Po raz kolejny przemysł wykorzystujący biomasę otrzyma darmową przepustkę do systemu handlu emisjami (ETS), uwalniając miliony ton węgla do atmosfery, które były przechowywane w funkcjonujących biotopach obniżających zawartość dwutlenku węgla, bez konieczności płacenia choćby centa.
Spalanie wszystkich surowców biomasowych, w tym tych najbardziej destrukcyjnych dla klimatu i bioróżnorodności („grubych odpadów drzewnych”, czyli dużych kawałków martwego drewna), może być nadal zaliczane przez rządy krajowe do ich celów w zakresie energii odnawialnej.
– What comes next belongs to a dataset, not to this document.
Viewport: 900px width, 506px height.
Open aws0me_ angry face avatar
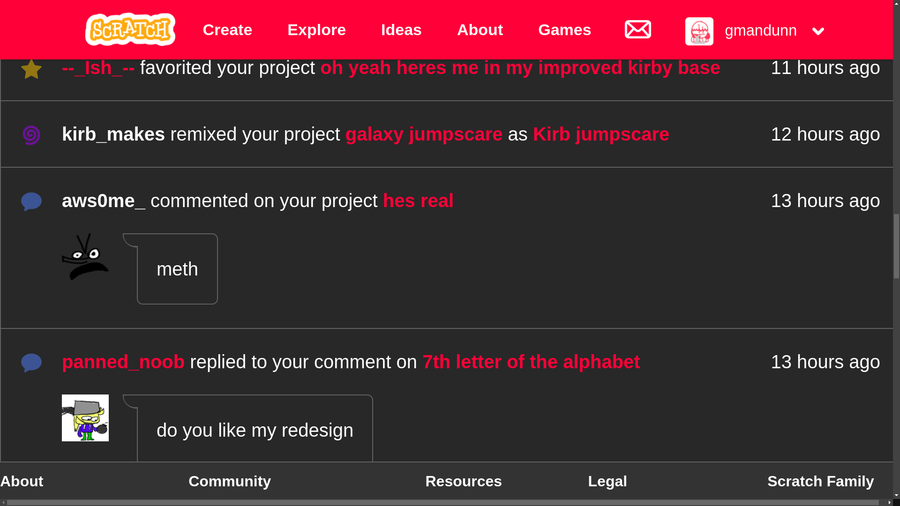point(85,256)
W niektórych aspektach wynik jest mniej ambitny niż to, co proponowała Komisja Europejska.
Koniec wsparcia finansowego dla energii elektrycznej z biomasy leśnej został znacznie osłabiony, a luki prawne, takie jak bioenergia z wychwytywaniem dwutlenku węgla (BECCS) zostały zatwierdzone. A wdrożenie „zasady kaskadowej” (gdzie drewno jest uporządkowane według wartości, aby zapewnić efektywność wykorzystania zasobów) zostało zasadniczo okrojone, co oznacza, że zasada ta pozostanie tylko zasadą, bez żadnych podstaw.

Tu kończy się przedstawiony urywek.